TASK GOAL
Print, unchanged, the entries from the line containing "Image resolution: width=1316" through the line containing "pos(113,634)".
--- GIVEN ENTRIES ---
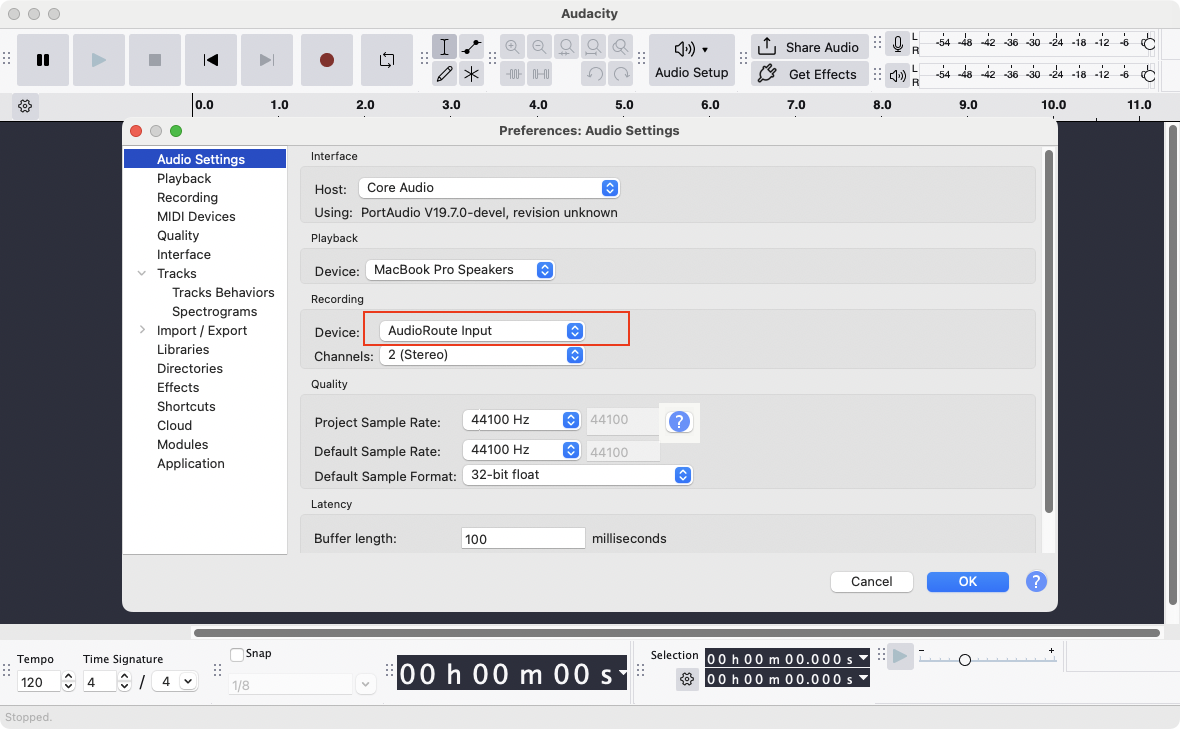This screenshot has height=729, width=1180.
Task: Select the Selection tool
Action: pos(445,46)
---
--- GIVEN ENTRIES ---
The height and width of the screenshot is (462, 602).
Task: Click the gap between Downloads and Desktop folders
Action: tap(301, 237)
---
--- GIVEN ENTRIES ---
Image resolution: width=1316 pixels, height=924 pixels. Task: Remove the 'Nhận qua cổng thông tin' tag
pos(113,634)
---
RESULT FOR THIS TASK
Image resolution: width=1316 pixels, height=924 pixels. Task: Remove the 'Nhận qua cổng thông tin' tag
pos(113,634)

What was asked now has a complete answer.